Claude Bartolone l’avait promis en juin dernier. Sous son impulsion, le règlement de l’Assemblée nationale devrait, à partir de janvier prochain, imposer aux groupes parlementaires de prendre le statut d’association afin d’assurer un véritable contrôle de leurs finances. C’est le sens d’une proposition de résolution tendant à modifier le règlement, déposée mercredi 3 septembre et qui doit être examinée en séance le 17 septembre prochain.
Le président de l’Assemblée nationale avait promis une telle mesure au lendemain de l’affaire Bygmalion. Plus précisément après les révélations sur un prêt de 3 millions d’euros, consenti en 2012 à l’UMP par le groupe parlementaire du parti d’opposition, présidé par Christian Jacob. Claude Bartolone voulait alors "permettre l’exercice d’un contrôle sur l’utilisation [que les groupes] font des dotations qui leur sont versées [par l’Assemblée nationale]". De l’argent public, donc.

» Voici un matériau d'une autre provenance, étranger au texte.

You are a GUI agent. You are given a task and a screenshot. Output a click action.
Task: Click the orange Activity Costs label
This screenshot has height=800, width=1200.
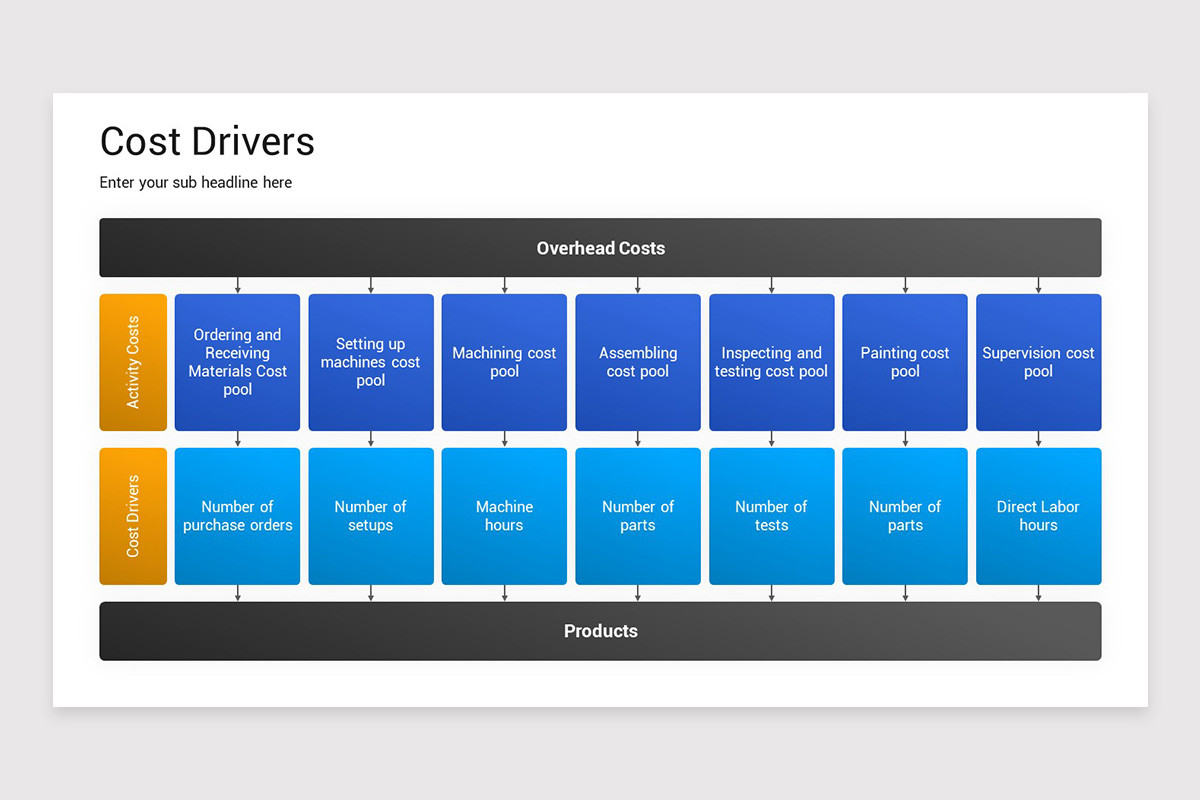click(133, 362)
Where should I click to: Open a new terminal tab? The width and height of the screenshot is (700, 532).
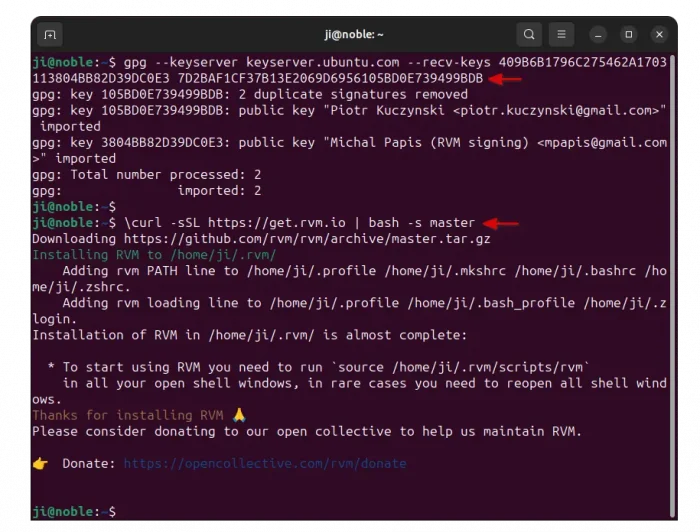pos(50,35)
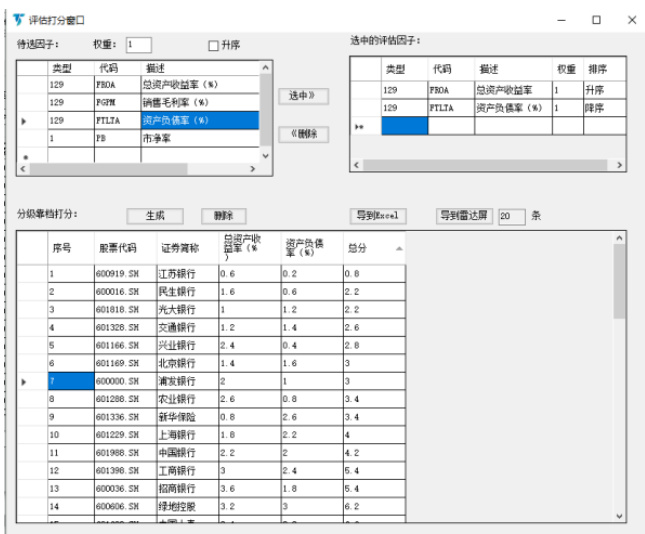Select row for 招商银行 in results
Viewport: 645px width, 534px height.
(178, 488)
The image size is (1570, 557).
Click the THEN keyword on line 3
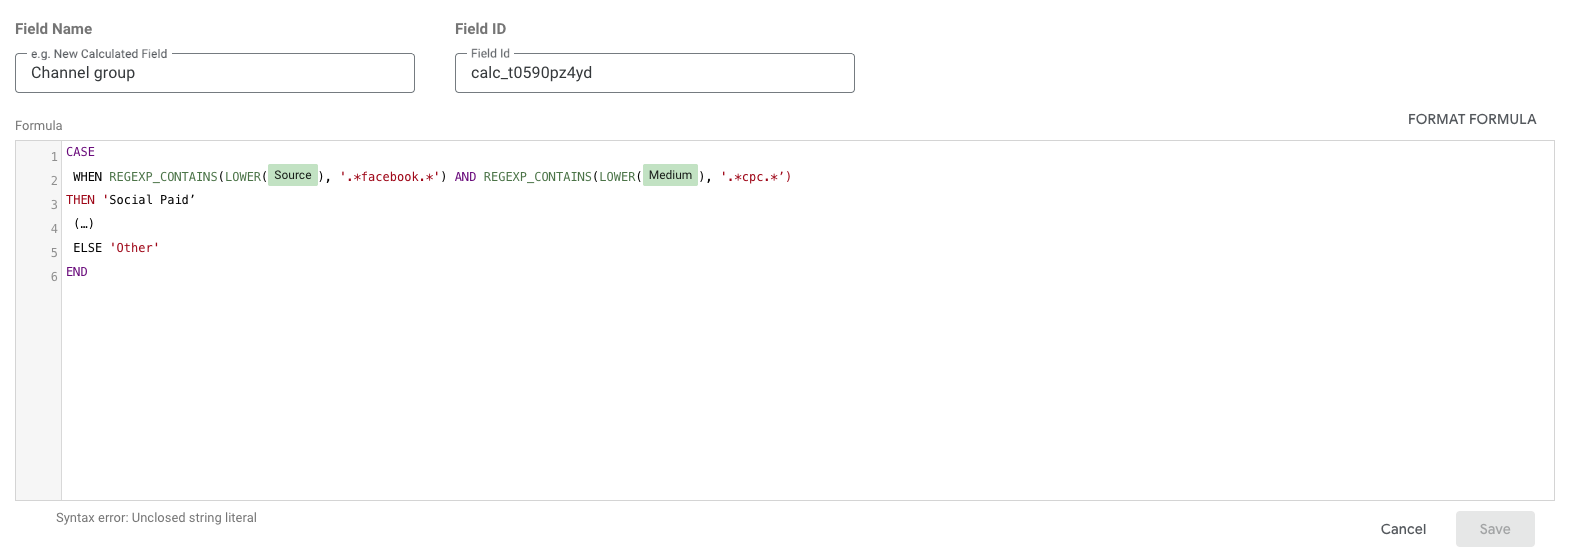[x=80, y=200]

"Je ne vois pas ce qu'il y a d’illégal là-dedans", avait, à l’époque, argumenté Christian Jacob, arguant qu'il s'agissait d'un prêt et non d'un don. Mais ce prêt avait choqué jusque dans les rangs de l’UMP, où personne (à part Jacob lui-même) n’avait été informé de cette manœuvre financière visant à remettre à flot les finances du parti de la rue Vaugirard. Pas illégal, mais pas franchement transparent.
Voici donc ce qui sera imposé aux groupes dès 2015 :
"Il apparaît que l’acquisition du statut associatif constitue le plus sûr moyen pour un groupe parlementaire de fonctionner juridiquement dans de bonnes conditions ; ce statut permet également la mise en place d’outils de contrôle interne, avec l’approbation des comptes annuels par l’assemblée générale, et de contrôle externe, avec la certification des comptes par un commissaire aux comptes.
[...] Il reviendrait ensuite à chaque groupe d’adopter un statut et de mettre en place des instances conformément au droit des associations.
"
Car jusqu'à présent, aucun cadre juridique n'était imposé aux groupes parlementaires, qui bénéficiaient du principe tacite de "libre gestion". Au nom de la transparence, tout cela est donc bel et bien fini. La proposition de Claude Bartolone a d'ailleurs "recueilli l’unanimité des Présidents de groupe", précise l'énoncé du document.
Le mode de contrôle envisagé est tout simplement celui du groupe socialiste à l'Assemblée nationale, constitué en association dès 1988. Claude Bartolone propose donc naturellement de généraliser le système à tous les autres groupes. "Pas parce que c'est nous, mais parce que cette structure est complète et totalement transparente", explique au Lab Bruno le Roux, président du groupe PS. "Seul le groupe socialiste s'est constitué en association, statut de droit commun qui offre certaines garanties, notamment en ce qui concerne la certification des comptes, précise au Lab l'entourage de Claude Bartolone. Cela apporte une sécurité supplémentaire au citoyen."
Christian Jacob, de son côté, n'attendra pas le 1er janvier 2015. "Il est favorable à tout ce qui va dans le sens d'un plus grand encadrement, assure son entourage. Il a même anticipé la modification du réglement, en dotant le groupe d'un commissaire au groupe dès le 1er septembre." "Mais il n'avait pas tellement le choix", siffle son homologue du PS, Bruno le Roux :
"Ce texte est la conséquence de l'incurie du groupe UMP. Il a fallu adopter un texte pour qu'il n'y ait plus de problèmes relatifs à l'argent public au niveau des groupes. Il y avait donc une obligation. La droite se serait bien passée de ces obligations, le groupe UMP n'a jamais voulu d'une structure associative, d'une structure contrôlant la gestion de l'argent.
"
Mais après le scandale et devant une proposition correspondant à l'exigence démocratique d'une plus grande transparence en politique, "Christian Jacob ne pouvait pas refuser", estime le patron des députés PS, pour qui ce statut permettra de s'assurer que "les comptes ne reposeront ni sur une personne ni sur l'opacité".
La proposition de Claude Bartolone doit encore être adoptée en commission des lois, demain en fin de matinée, avant l'examen en séance. Une simple formalité, considérant le "consensus" autour de ce texte, et surtout le fait qu'aucun amendement ne peut être déposé en commission sur une proposition de modification du règlement déposée par le président de l'Assemblée.